Assim que ela se foi, virei-me enquanto desfazia a magia de projeção consciente. Foi quando notei que o cristal de invocação estava ali.

— Não! — implorei enquanto corria até ele. Ele já não respondia mais, enquanto retrocedia ao seu lugar. A brecha havia novamente surgido e eu não a enxerguei a tempo. Senti-me extremamente frustrado imaginando que eu poderia tê-la encontrado novamente e não aproveitei.

Como ele se ativa? Por que ele se ativa sem o comando? Eu não podia deixar de pensar que tinha algo a ver com a ligação que eu e a garota tínhamos, como se os céus quisessem nos dar uma chance de fazer a nossa história acontecer.

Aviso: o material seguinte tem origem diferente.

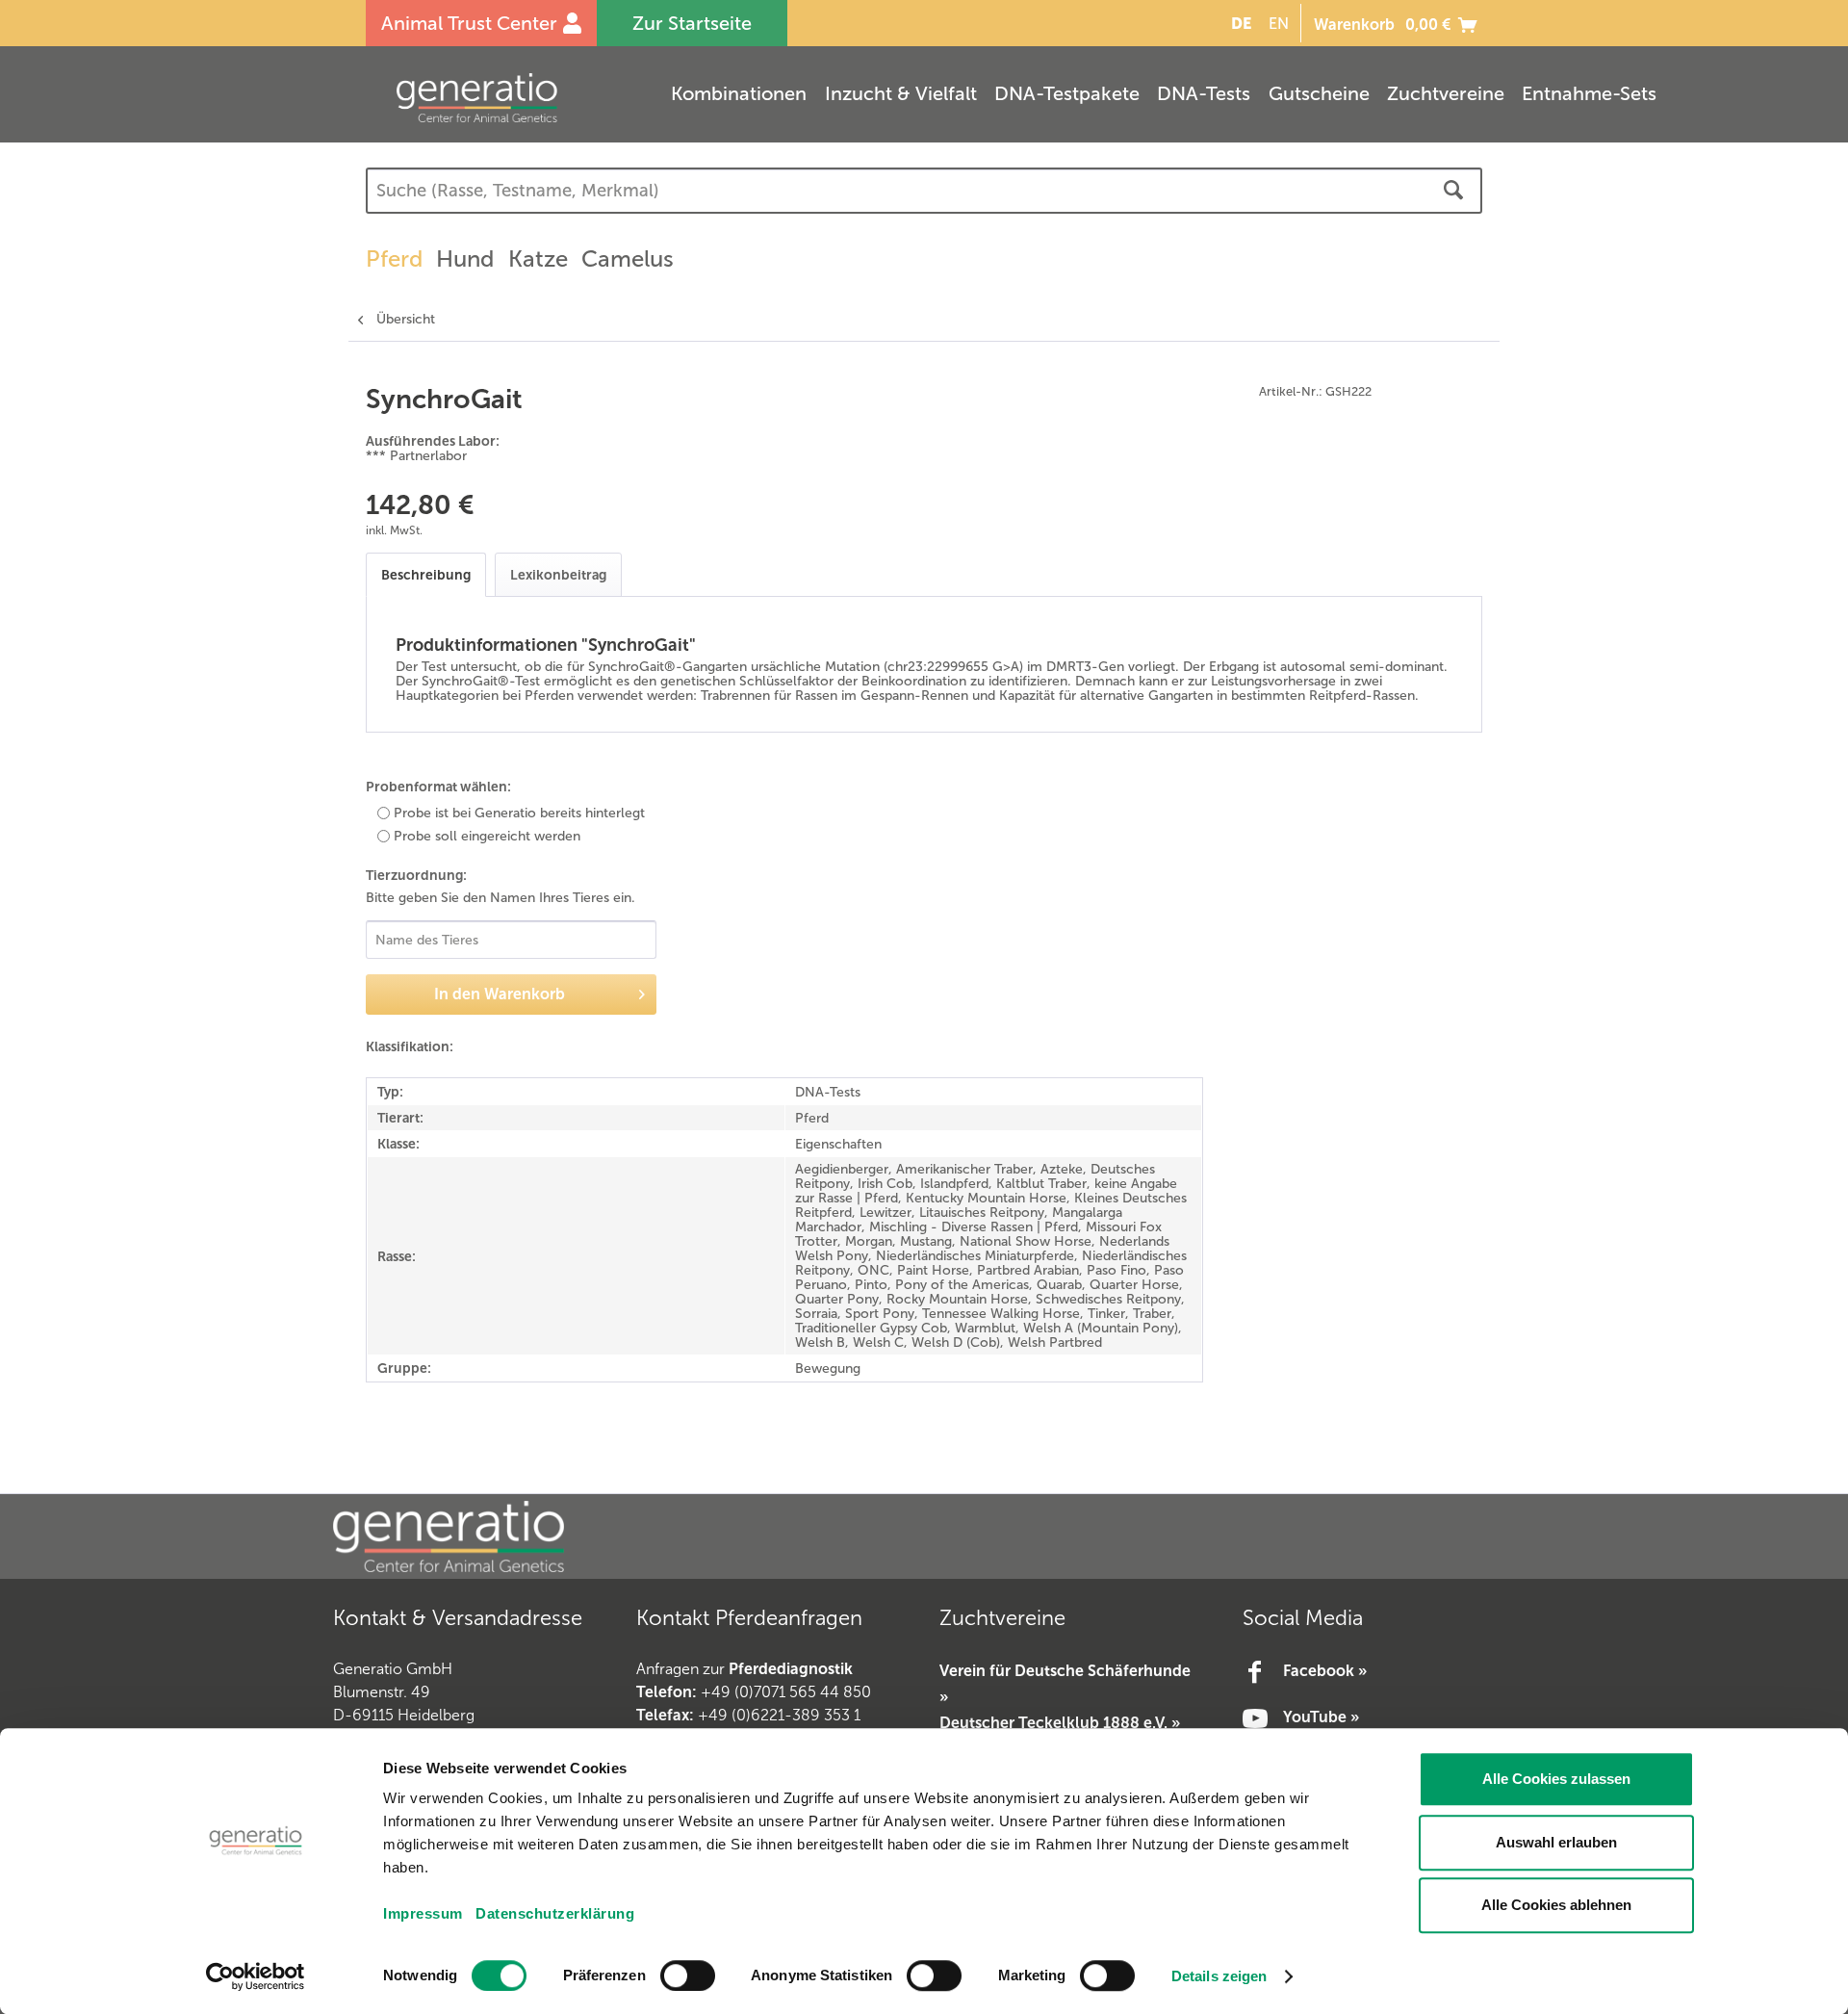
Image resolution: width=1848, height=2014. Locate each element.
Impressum (423, 1913)
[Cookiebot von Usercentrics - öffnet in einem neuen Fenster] (255, 1976)
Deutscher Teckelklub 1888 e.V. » (1059, 1723)
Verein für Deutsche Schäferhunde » (1065, 1684)
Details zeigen (1219, 1976)
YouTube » (1321, 1717)
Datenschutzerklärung (554, 1913)
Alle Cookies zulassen (1556, 1778)
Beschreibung (426, 574)
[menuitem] (1238, 23)
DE (1241, 23)
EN (1279, 23)
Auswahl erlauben (1556, 1842)
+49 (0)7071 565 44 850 (786, 1692)
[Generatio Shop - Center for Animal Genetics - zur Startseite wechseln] (515, 97)
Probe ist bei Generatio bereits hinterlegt (519, 813)
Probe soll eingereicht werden (487, 836)
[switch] (687, 1975)
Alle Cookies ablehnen (1556, 1905)
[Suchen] (1453, 191)
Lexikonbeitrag (558, 574)
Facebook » (1325, 1671)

Para o meu alívio, a garota voltou a me encontrar regularmente depois disso e estava feliz. Conseguira se livrar de seu companheiro indesejado ao mesmo tempo que atingia uma posição de destaque dentro do clã, provando-me mais uma vez o quanto ela é especial.

Queria dizer que tinha muito orgulho dela pela posição que alcançara, mas não podia. Eu não queria que ela se arriscasse com um trabalho tão perigoso. A vida e a segurança dela eram mais importantes para mim do que qualquer outra coisa. Ela me avisou que, se não aparecesse para me ver nos dias combinados, seria por conta de alguma convocação de emergência. Esperava que isso nunca fosse acontecer, que eu encontrasse uma forma de trazê-la para mim primeiro, mas nesse ponto os céus não me foram favoráveis.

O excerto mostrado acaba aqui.